The word "pixels" marks the lines you need; copy each of them from the data.

Pixel coordinate grounding data
▬▬▬
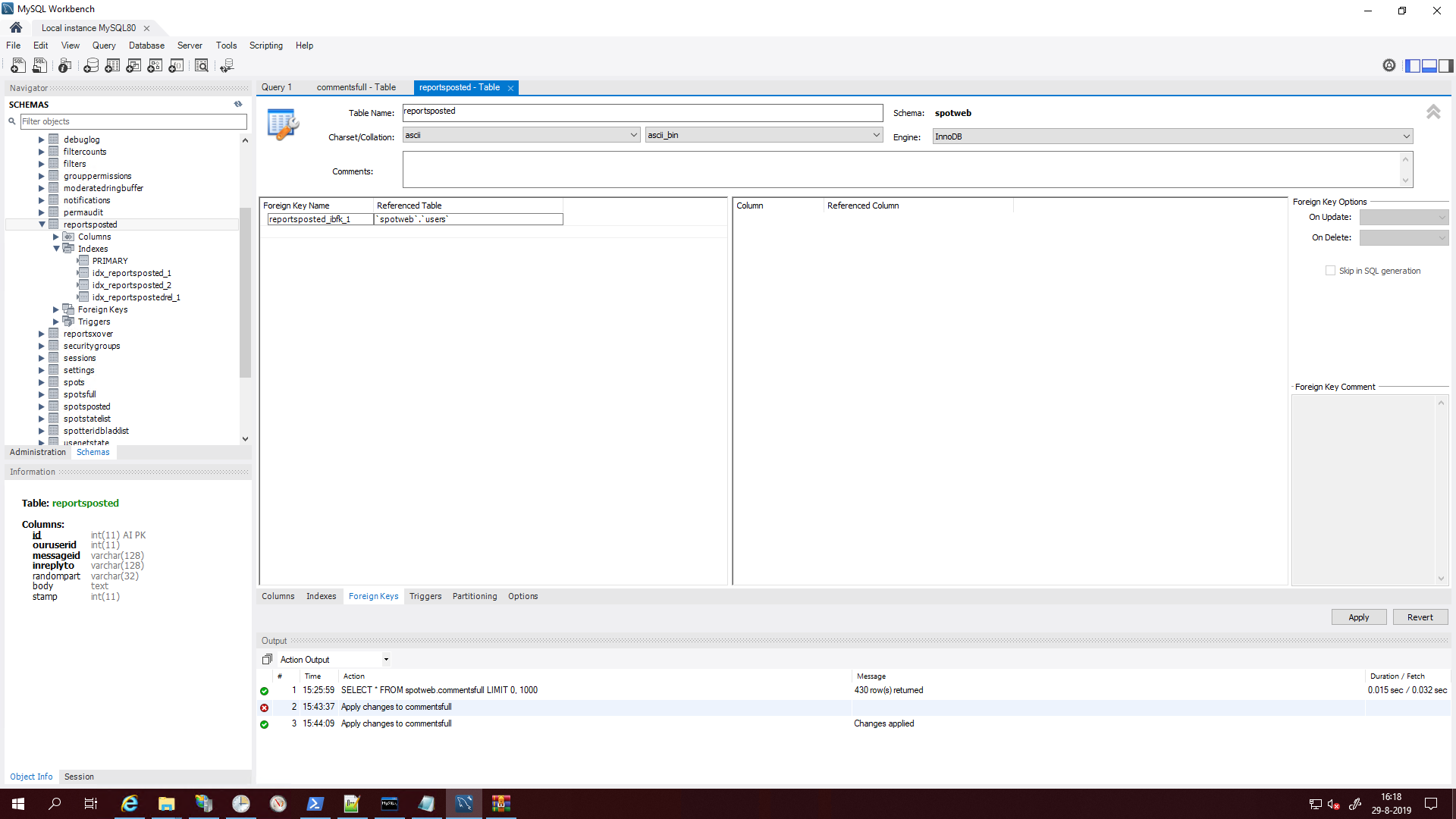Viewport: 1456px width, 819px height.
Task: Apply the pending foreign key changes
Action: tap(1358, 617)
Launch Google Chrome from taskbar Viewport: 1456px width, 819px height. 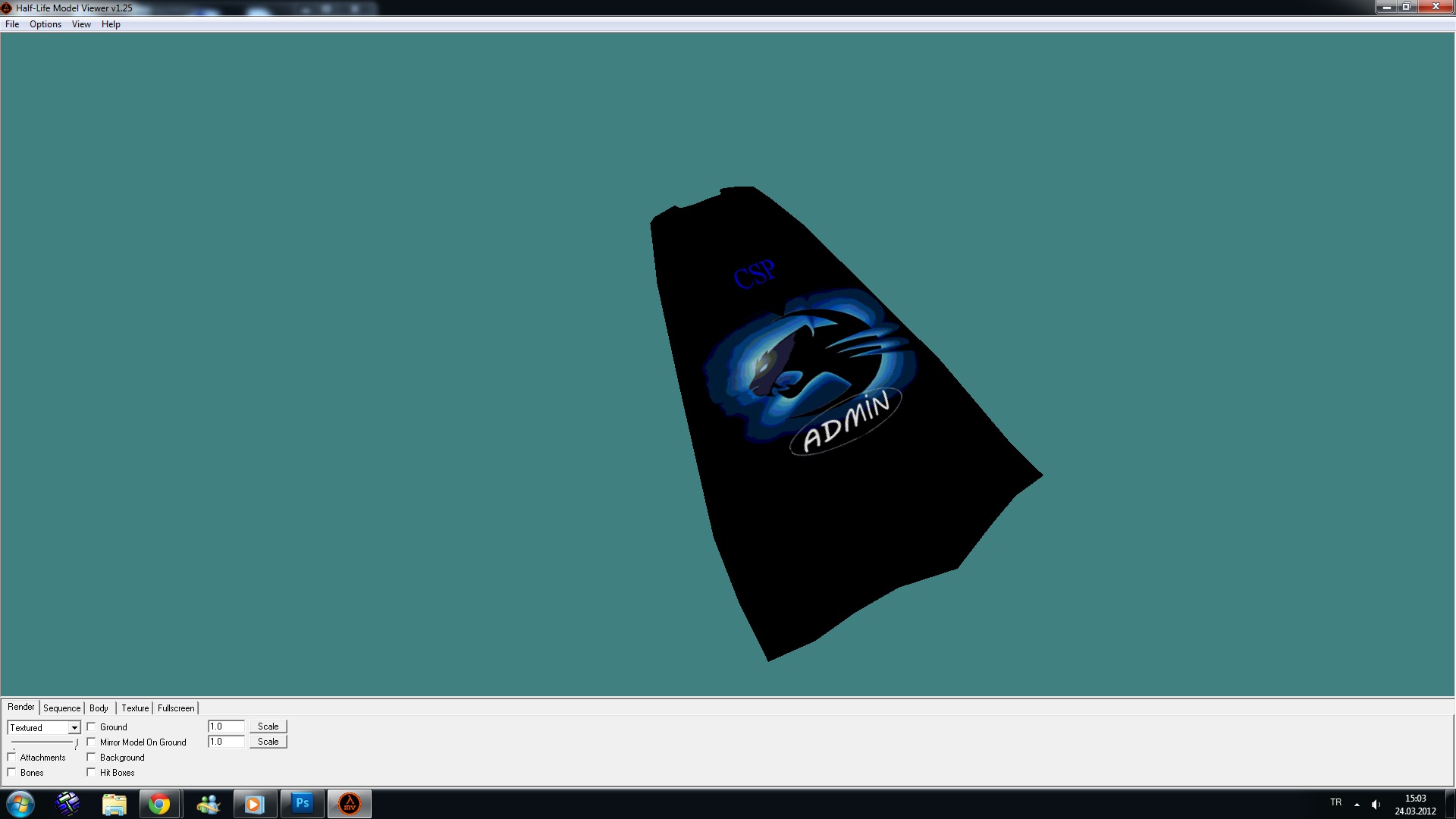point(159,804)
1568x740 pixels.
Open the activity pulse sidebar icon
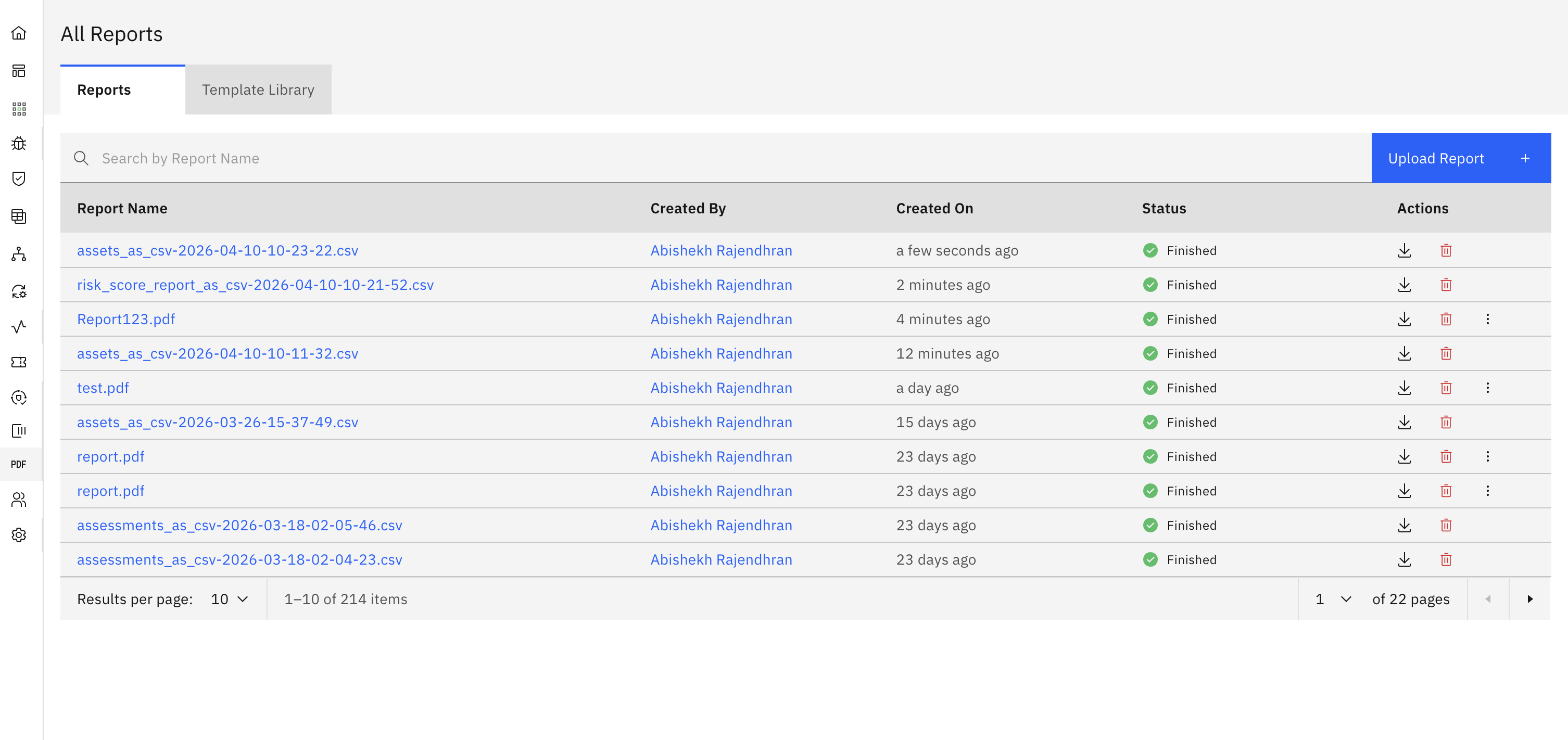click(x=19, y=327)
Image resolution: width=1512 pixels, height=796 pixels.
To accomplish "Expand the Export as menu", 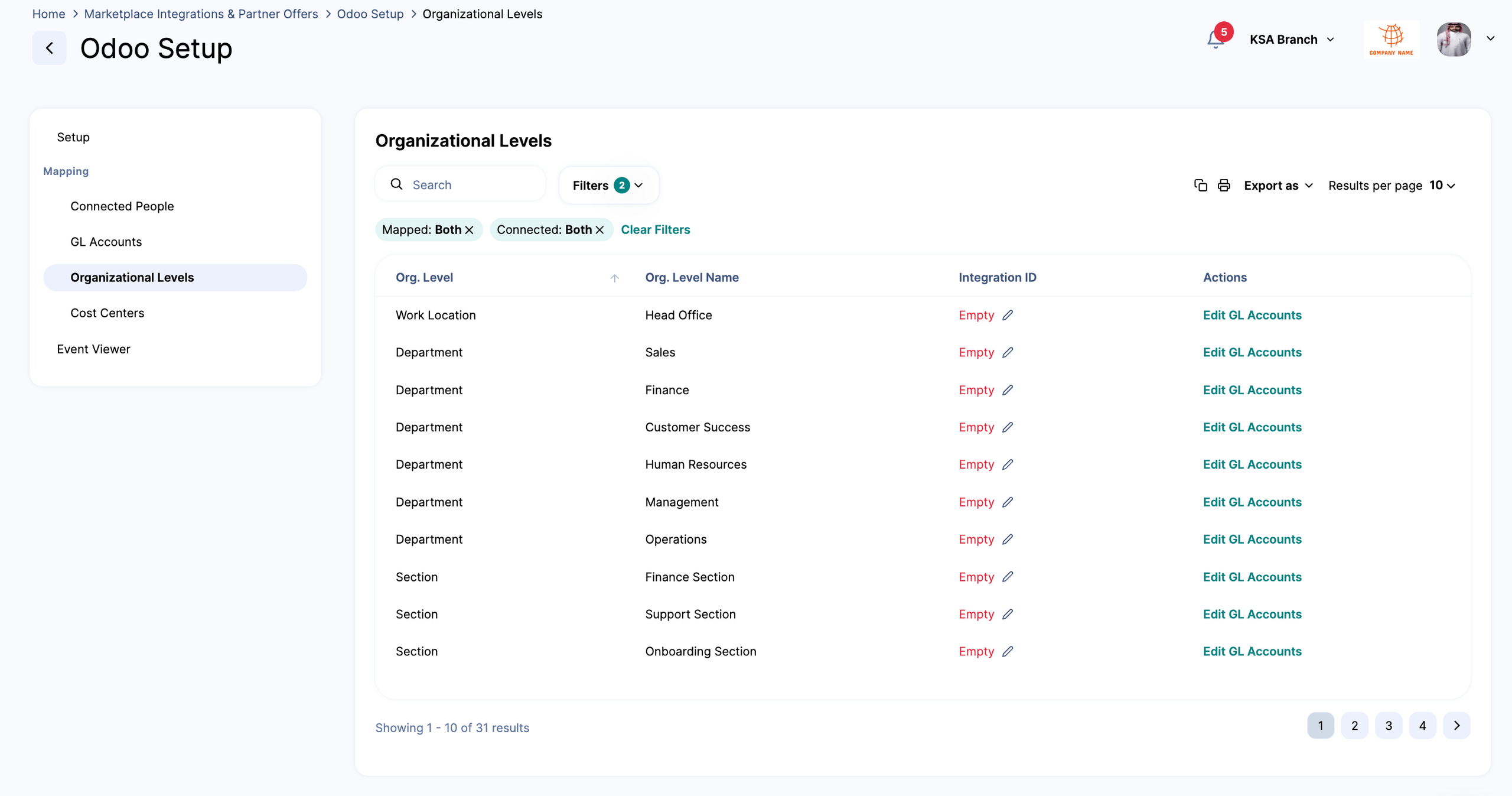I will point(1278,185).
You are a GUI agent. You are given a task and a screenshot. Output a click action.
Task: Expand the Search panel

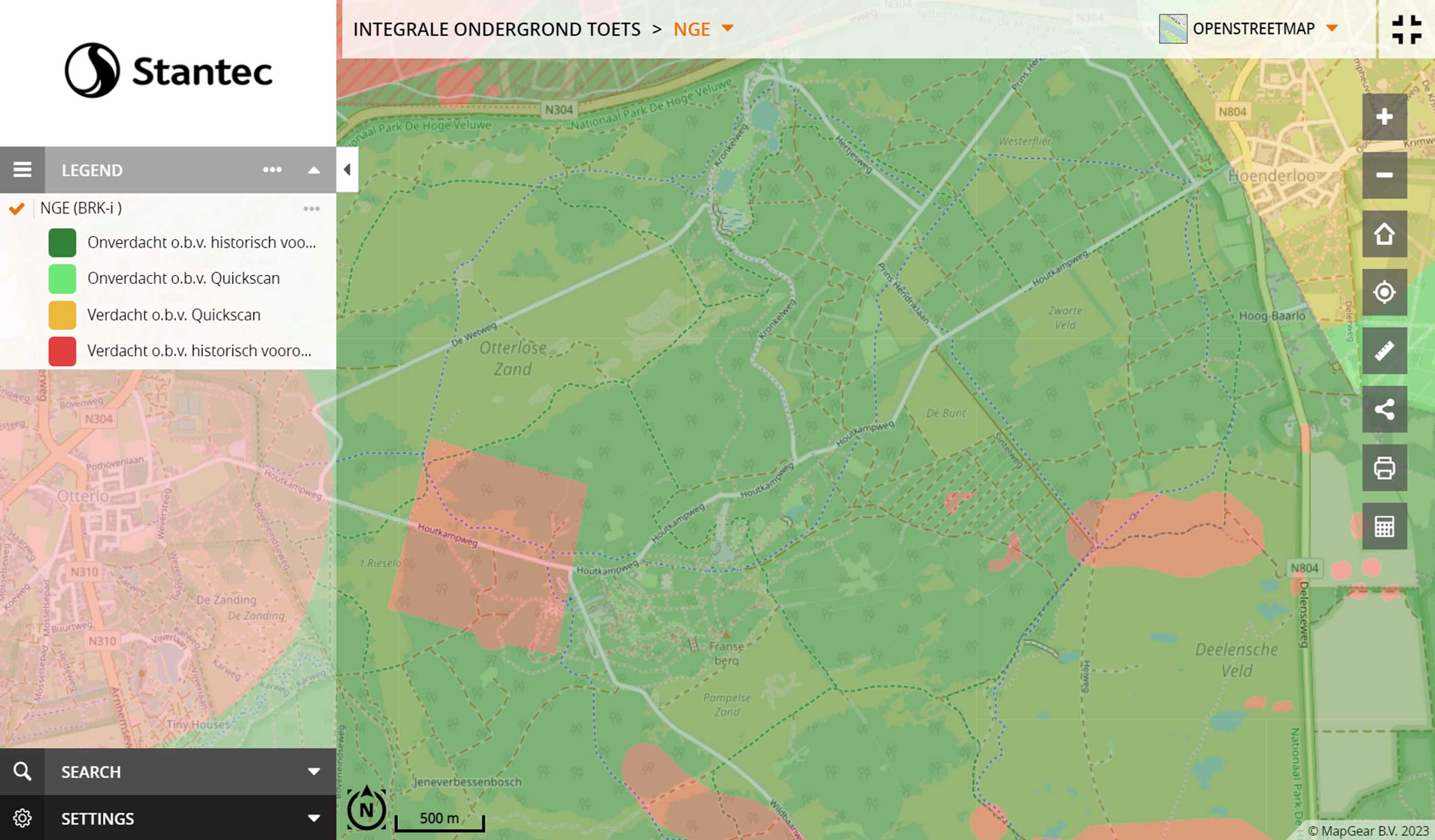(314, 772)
▬▬▬
Your solution
1568x740 pixels.
Image resolution: width=1512 pixels, height=796 pixels.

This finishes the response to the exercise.